§ Request
Please lay out each line of the entries below as a Markdown table with two columns, No. for the row number and Line for the line itself, leaving out any blank lines.

─── Dataset extract ───

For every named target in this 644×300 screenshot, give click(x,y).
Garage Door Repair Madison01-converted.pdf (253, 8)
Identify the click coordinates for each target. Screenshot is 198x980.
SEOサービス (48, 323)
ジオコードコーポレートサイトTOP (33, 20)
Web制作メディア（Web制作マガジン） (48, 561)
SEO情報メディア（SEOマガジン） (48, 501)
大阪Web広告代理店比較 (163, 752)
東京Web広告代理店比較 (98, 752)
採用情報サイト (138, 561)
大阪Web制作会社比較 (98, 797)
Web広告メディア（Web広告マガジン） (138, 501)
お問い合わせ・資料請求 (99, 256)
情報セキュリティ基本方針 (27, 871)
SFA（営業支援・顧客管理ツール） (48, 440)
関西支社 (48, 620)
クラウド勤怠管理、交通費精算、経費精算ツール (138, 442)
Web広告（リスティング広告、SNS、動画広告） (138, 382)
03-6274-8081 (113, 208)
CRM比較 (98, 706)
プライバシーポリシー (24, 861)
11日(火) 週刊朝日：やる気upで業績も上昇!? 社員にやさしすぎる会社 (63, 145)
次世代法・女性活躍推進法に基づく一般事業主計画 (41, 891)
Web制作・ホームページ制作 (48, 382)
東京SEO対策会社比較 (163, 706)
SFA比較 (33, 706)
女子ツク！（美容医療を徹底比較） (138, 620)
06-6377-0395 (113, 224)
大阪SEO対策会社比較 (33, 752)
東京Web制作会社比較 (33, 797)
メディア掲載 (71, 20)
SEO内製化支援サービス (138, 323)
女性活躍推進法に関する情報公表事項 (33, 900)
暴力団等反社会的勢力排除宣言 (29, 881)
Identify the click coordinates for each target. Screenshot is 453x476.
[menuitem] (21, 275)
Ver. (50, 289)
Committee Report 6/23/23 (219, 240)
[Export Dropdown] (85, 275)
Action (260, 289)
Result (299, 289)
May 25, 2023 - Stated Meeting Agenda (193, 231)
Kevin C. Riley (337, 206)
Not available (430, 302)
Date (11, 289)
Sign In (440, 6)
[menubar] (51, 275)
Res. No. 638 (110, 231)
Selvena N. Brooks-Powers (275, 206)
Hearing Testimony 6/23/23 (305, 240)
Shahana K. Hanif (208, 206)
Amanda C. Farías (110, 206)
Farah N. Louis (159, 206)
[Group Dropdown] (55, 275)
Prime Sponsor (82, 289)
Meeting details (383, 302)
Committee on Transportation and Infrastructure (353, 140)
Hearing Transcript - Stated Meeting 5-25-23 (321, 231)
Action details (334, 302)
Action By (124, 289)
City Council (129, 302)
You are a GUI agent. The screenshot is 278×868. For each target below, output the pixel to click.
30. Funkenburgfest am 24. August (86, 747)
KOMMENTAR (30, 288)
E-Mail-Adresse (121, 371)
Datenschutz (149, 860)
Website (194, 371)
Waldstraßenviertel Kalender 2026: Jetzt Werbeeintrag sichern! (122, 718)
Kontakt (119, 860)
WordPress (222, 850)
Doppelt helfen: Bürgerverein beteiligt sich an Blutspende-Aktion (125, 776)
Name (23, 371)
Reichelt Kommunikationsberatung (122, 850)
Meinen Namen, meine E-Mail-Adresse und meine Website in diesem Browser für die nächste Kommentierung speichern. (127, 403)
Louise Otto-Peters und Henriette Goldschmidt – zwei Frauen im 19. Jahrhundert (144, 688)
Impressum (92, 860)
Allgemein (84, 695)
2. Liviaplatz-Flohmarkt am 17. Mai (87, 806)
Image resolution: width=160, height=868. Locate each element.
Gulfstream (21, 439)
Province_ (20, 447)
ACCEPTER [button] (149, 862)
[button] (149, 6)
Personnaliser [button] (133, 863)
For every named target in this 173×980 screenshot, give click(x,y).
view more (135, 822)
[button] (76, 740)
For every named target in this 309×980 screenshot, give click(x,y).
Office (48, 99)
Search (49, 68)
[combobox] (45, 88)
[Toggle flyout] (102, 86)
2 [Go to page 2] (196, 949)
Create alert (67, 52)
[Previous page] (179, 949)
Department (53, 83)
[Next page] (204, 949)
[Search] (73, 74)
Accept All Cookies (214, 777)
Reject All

───

§ Answer for the task
| No. | Line |
|---|---|
| 1 | For every named target in this 644×300 screenshot, give click(x,y). |
| 2 | Garage Door Repair Madison01-converted.pdf (253, 8) |
| 3 | Identify the click coordinates for each target. Screenshot is 198x980. |
| 4 | SEOサービス (48, 323) |
| 5 | ジオコードコーポレートサイトTOP (33, 20) |
| 6 | Web制作メディア（Web制作マガジン） (48, 561) |
| 7 | SEO情報メディア（SEOマガジン） (48, 501) |
| 8 | 大阪Web広告代理店比較 (163, 752) |
| 9 | 東京Web広告代理店比較 (98, 752) |
| 10 | 採用情報サイト (138, 561) |
| 11 | 大阪Web制作会社比較 (98, 797) |
| 12 | Web広告メディア（Web広告マガジン） (138, 501) |
| 13 | お問い合わせ・資料請求 (99, 256) |
| 14 | 情報セキュリティ基本方針 (27, 871) |
| 15 | SFA（営業支援・顧客管理ツール） (48, 440) |
| 16 | 関西支社 (48, 620) |
| 17 | クラウド勤怠管理、交通費精算、経費精算ツール (138, 442) |
| 18 | Web広告（リスティング広告、SNS、動画広告） (138, 382) |
| 19 | 03-6274-8081 (113, 208) |
| 20 | CRM比較 (98, 706) |
| 21 | プライバシーポリシー (24, 861) |
| 22 | 11日(火) 週刊朝日：やる気upで業績も上昇!? 社員にやさしすぎる会社 (63, 145) |
| 23 | 次世代法・女性活躍推進法に基づく一般事業主計画 (41, 891) |
| 24 | Web制作・ホームページ制作 (48, 382) |
| 25 | 東京SEO対策会社比較 (163, 706) |
| 26 | SFA比較 (33, 706) |
| 27 | 女子ツク！（美容医療を徹底比較） (138, 620) |
| 28 | 06-6377-0395 (113, 224) |
| 29 | 大阪SEO対策会社比較 (33, 752) |
| 30 | 東京Web制作会社比較 (33, 797) |
| 31 | メディア掲載 (71, 20) |
| 32 | SEO内製化支援サービス (138, 323) |
| 33 | 女性活躍推進法に関する情報公表事項 (33, 900) |
| 34 | 暴力団等反社会的勢力排除宣言 (29, 881) |
| 35 | Identify the click coordinates for each target. Screenshot is 453x476. |
| 36 | [menuitem] (21, 275) |
| 37 | Ver. (50, 289) |
| 38 | Committee Report 6/23/23 (219, 240) |
| 39 | [Export Dropdown] (85, 275) |
| 40 | Action (260, 289) |
| 41 | Result (299, 289) |
| 42 | May 25, 2023 - Stated Meeting Agenda (193, 231) |
| 43 | Kevin C. Riley (337, 206) |
| 44 | Not available (430, 302) |
| 45 | Date (11, 289) |
| 46 | Sign In (440, 6) |
| 47 | [menubar] (51, 275) |
| 48 | Res. No. 638 (110, 231) |
| 49 | Selvena N. Brooks-Powers (275, 206) |
| 50 | Hearing Testimony 6/23/23 (305, 240) |
| 51 | Shahana K. Hanif (208, 206) |
| 52 | Amanda C. Farías (110, 206) |
| 53 | Farah N. Louis (159, 206) |
| 54 | [Group Dropdown] (55, 275) |
| 55 | Prime Sponsor (82, 289) |
| 56 | Meeting details (383, 302) |
| 57 | Committee on Transportation and Infrastructure (353, 140) |
| 58 | Hearing Transcript - Stated Meeting 5-25-23 (321, 231) |
| 59 | Action details (334, 302) |
| 60 | Action By (124, 289) |
| 61 | City Council (129, 302) |
| 62 | You are a GUI agent. The screenshot is 278×868. For each target below, output the pixel to click. |
| 63 | 30. Funkenburgfest am 24. August (86, 747) |
| 64 | KOMMENTAR (30, 288) |
| 65 | E-Mail-Adresse (121, 371) |
| 66 | Datenschutz (149, 860) |
| 67 | Website (194, 371) |
| 68 | Waldstraßenviertel Kalender 2026: Jetzt Werbeeintrag sichern! (122, 718) |
| 69 | Kontakt (119, 860) |
| 70 | WordPress (222, 850) |
| 71 | Doppelt helfen: Bürgerverein beteiligt sich an Blutspende-Aktion (125, 776) |
| 72 | Name (23, 371) |
| 73 | Reichelt Kommunikationsberatung (122, 850) |
| 74 | Meinen Namen, meine E-Mail-Adresse und meine Website in diesem Browser für die nächste Kommentierung speichern. (127, 403) |
| 75 | Louise Otto-Peters und Henriette Goldschmidt – zwei Frauen im 19. Jahrhundert (144, 688) |
| 76 | Impressum (92, 860) |
| 77 | Allgemein (84, 695) |
| 78 | 2. Liviaplatz-Flohmarkt am 17. Mai (87, 806) |
| 79 | Image resolution: width=160, height=868. Locate each element. |
| 80 | Gulfstream (21, 439) |
| 81 | Province_ (20, 447) |
| 82 | ACCEPTER [button] (149, 862) |
| 83 | [button] (149, 6) |
| 84 | Personnaliser [button] (133, 863) |
| 85 | For every named target in this 173×980 screenshot, give click(x,y). |
| 86 | view more (135, 822) |
| 87 | [button] (76, 740) |
| 88 | For every named target in this 309×980 screenshot, give click(x,y). |
| 89 | Office (48, 99) |
| 90 | Search (49, 68) |
| 91 | [combobox] (45, 88) |
| 92 | [Toggle flyout] (102, 86) |
| 93 | 2 [Go to page 2] (196, 949) |
| 94 | Create alert (67, 52) |
| 95 | [Previous page] (179, 949) |
| 96 | Department (53, 83) |
| 97 | [Next page] (204, 949) |
| 98 | [Search] (73, 74) |
| 99 | Accept All Cookies (214, 777) |
| 100 | Reject All |